Inviter Brigitte Bardot dans un débat contradictoire sur les relations homme-animal-nature, dans une émission du service public, en disait déjà long sur la définition de la pluralité et de l’objectivité des médias et d’une chaîne nationale dans notre pays. Le système n’a pas changé ce qui vous explique ma crainte (haine?) des journalistes. Lors de cette émission je fus l’objet d’un petit reportage afin de démontrer que l’ouverture des frontières des pays de l’ex
L’URSS provoquait la destruction des ours bruns. Une totale désinformation car il s’agissait d’un ours brun d’anatolie (est de la Turquie) que j’avais chassé quatre années plus tôt lors d’un reportage organisé par l’agence de photographie Sygma, ou plutôt sa nouvelle filiale de documentaires Sygma TV.
Pour la sortie du film l’ours de Jean-jacques Annaud, Sygma TV cherchait une agence de voyages de chasse pour suivre une vraie chasse à l’ours.
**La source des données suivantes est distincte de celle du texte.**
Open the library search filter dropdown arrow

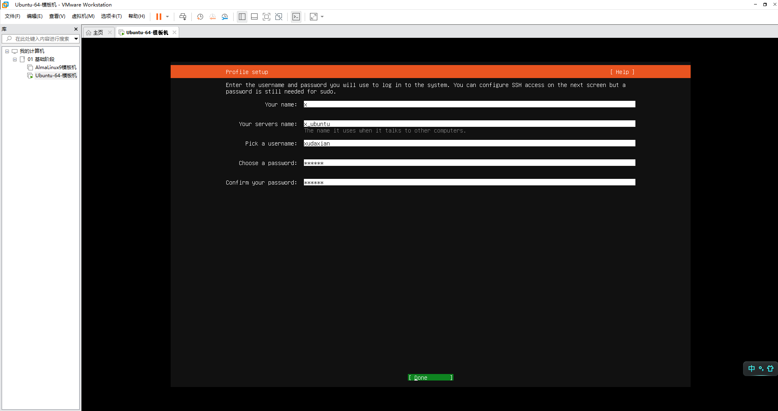76,39
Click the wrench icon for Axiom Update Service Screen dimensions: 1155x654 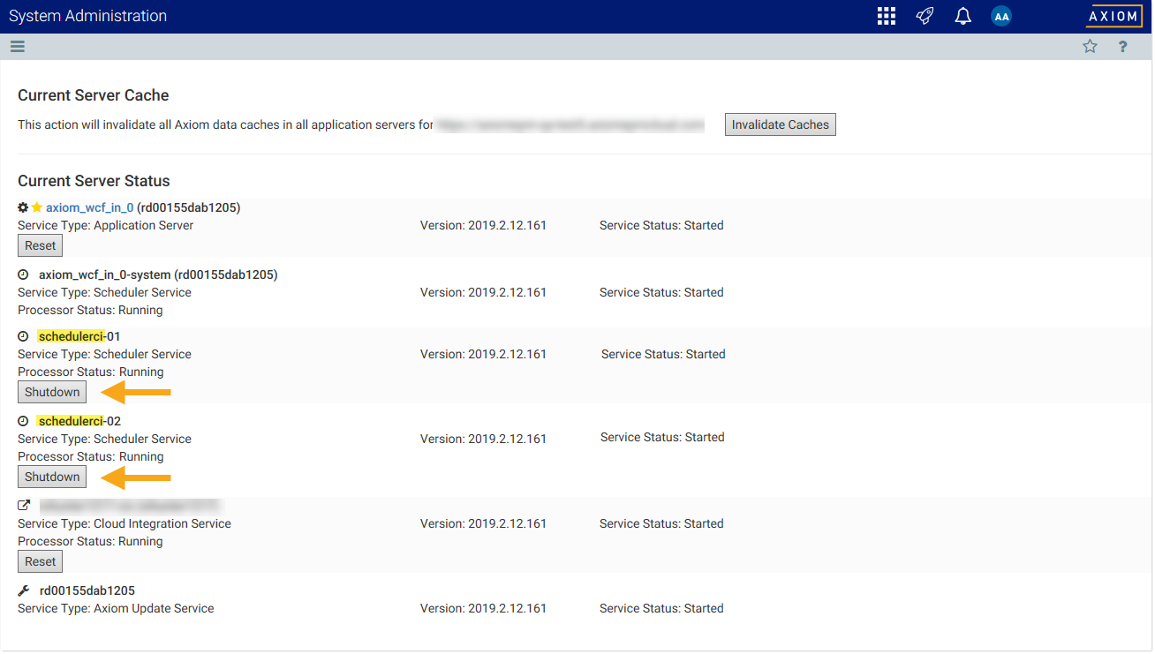coord(24,590)
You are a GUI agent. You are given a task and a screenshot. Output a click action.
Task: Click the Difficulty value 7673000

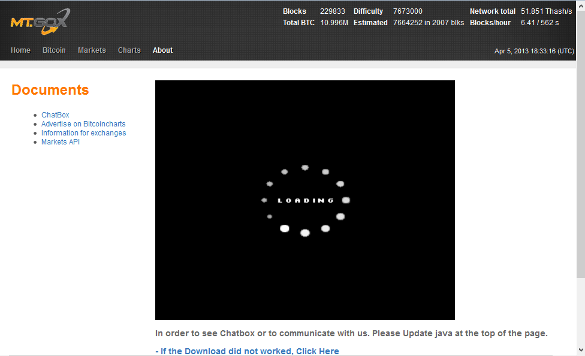click(x=408, y=11)
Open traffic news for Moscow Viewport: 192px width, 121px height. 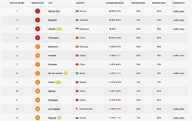tap(179, 118)
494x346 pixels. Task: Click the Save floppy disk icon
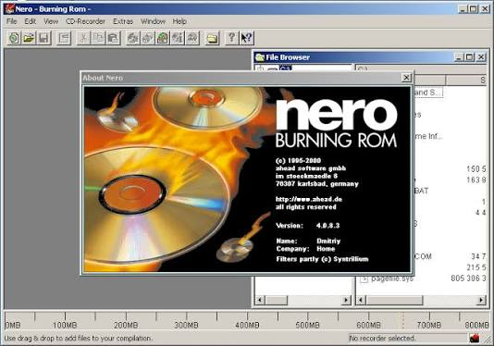[43, 38]
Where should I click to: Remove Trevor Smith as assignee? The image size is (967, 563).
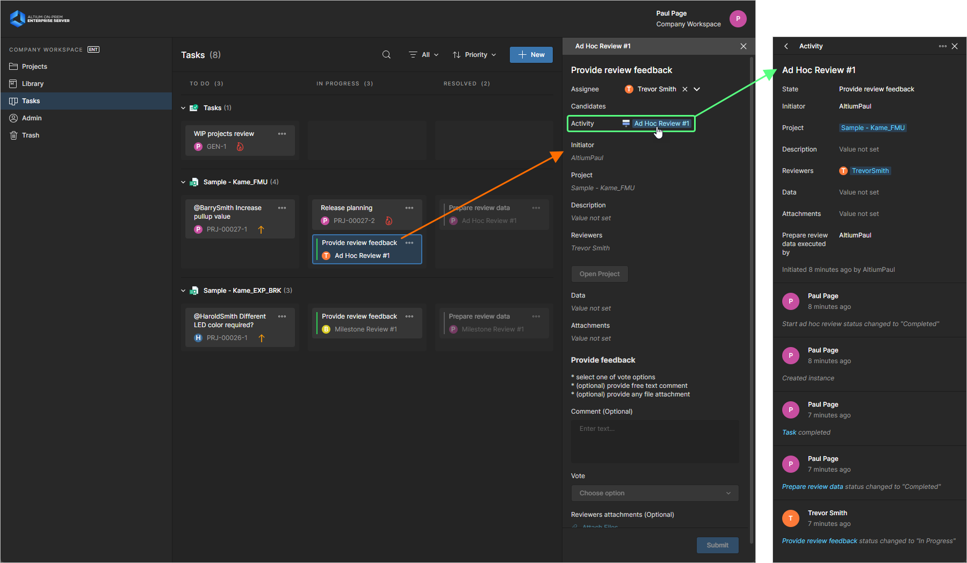point(685,89)
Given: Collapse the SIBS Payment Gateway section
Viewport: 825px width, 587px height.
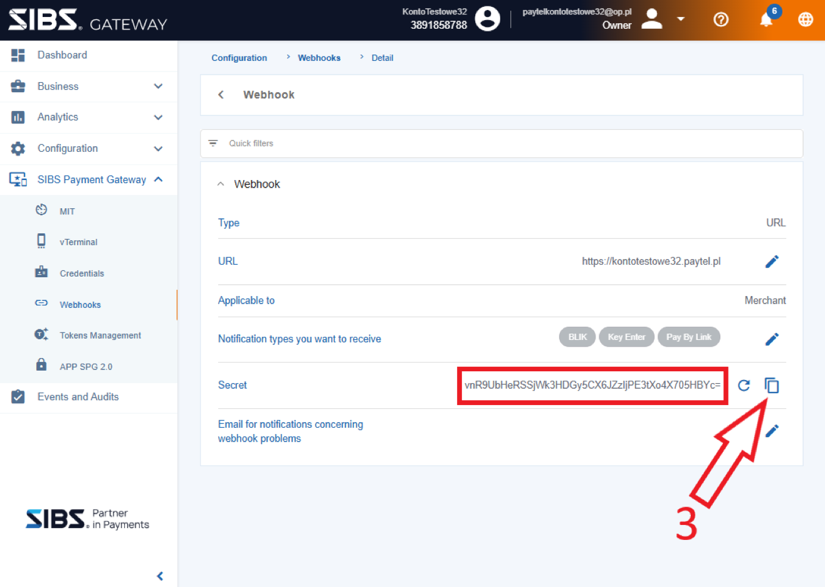Looking at the screenshot, I should pos(159,179).
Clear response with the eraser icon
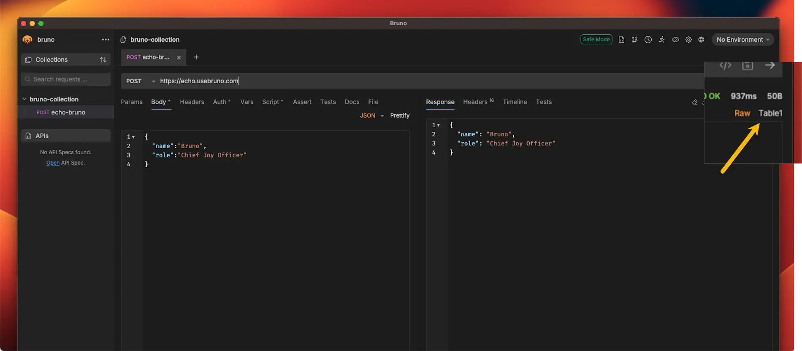 [x=695, y=102]
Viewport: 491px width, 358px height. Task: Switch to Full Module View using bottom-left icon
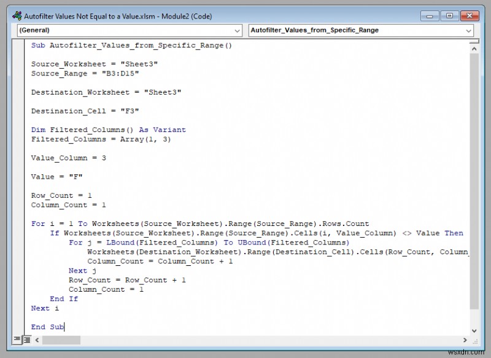[x=27, y=340]

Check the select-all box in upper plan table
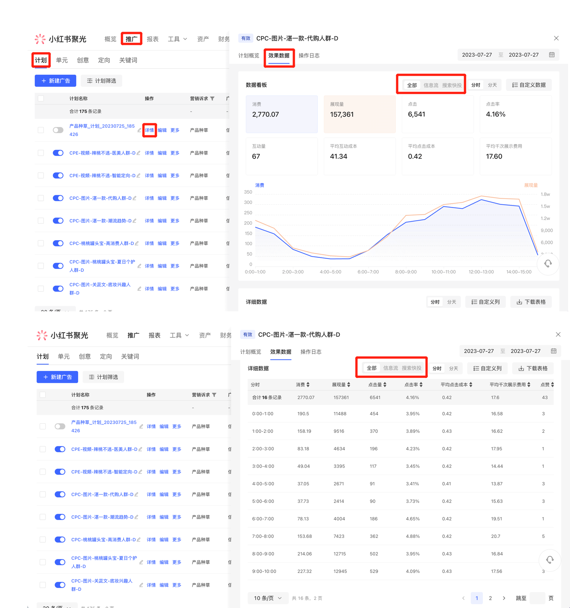(41, 98)
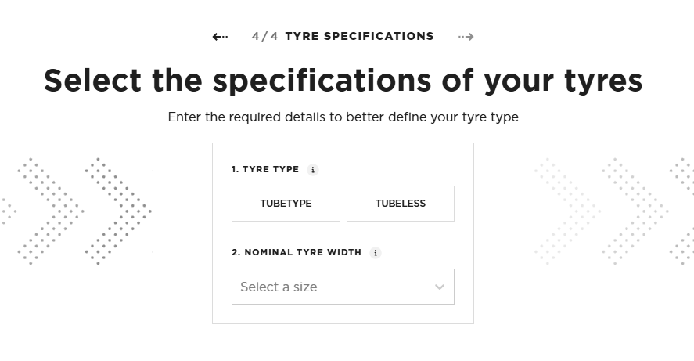Expand the size list via chevron arrow
694x361 pixels.
point(440,287)
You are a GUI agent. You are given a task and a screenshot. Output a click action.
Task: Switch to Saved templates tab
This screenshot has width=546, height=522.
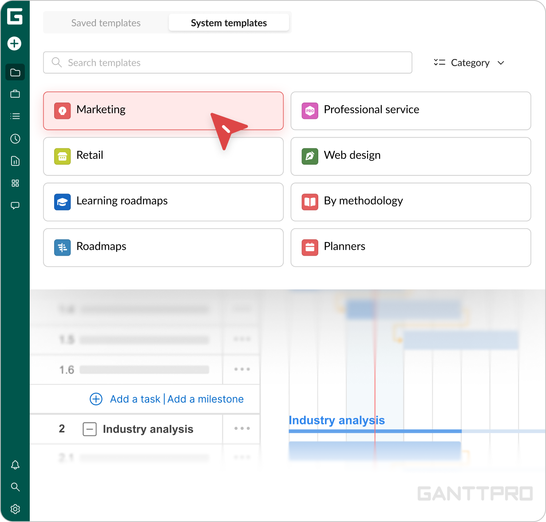click(106, 23)
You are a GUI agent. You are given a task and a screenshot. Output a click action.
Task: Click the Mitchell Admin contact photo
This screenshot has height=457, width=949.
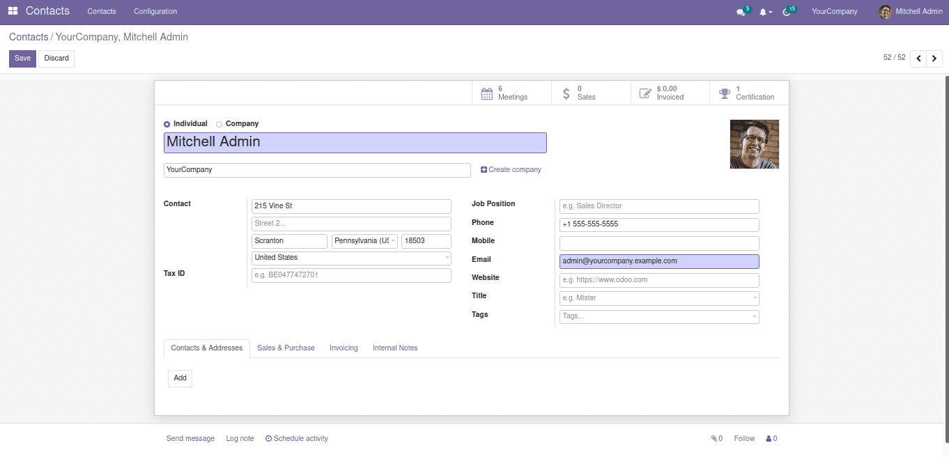coord(754,144)
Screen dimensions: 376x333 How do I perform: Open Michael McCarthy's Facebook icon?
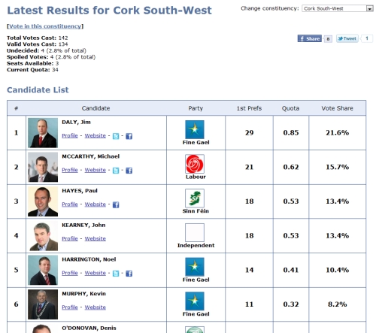tap(129, 171)
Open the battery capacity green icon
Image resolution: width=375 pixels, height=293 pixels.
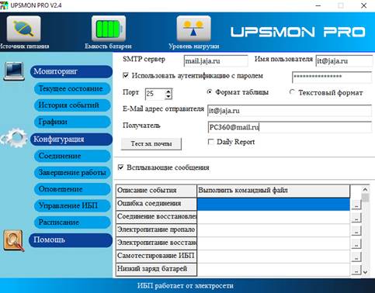pyautogui.click(x=109, y=29)
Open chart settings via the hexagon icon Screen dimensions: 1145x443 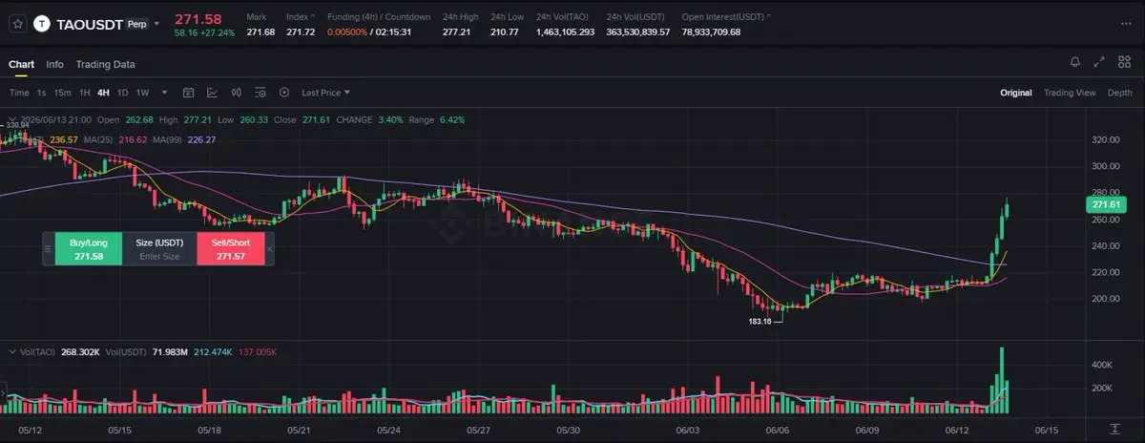point(284,93)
J’ai accepté d’emmener une équipe du 1er au 8 novembre 1988 en imposant deux conditions : la première, c’était moi qui chasserais, afin de contrôler la sportivité de la chasse ; la seconde, c’était à l’agence de payer toute la chasse y compris la taxe de l’ours. Cette dernière condition a été étonnamment acceptée car, sur le plan déontologique, c’était particulièrement peu orthodoxe pour ne pas dire malhonnête. Des journalistes me payaient pour chasser un ours ! Je ne suis pas entré dans ce genre de considérations qui concernaient Sygma plus que moi qui étais enthousiaste d’effectuer ma première chasse à l’ours brun.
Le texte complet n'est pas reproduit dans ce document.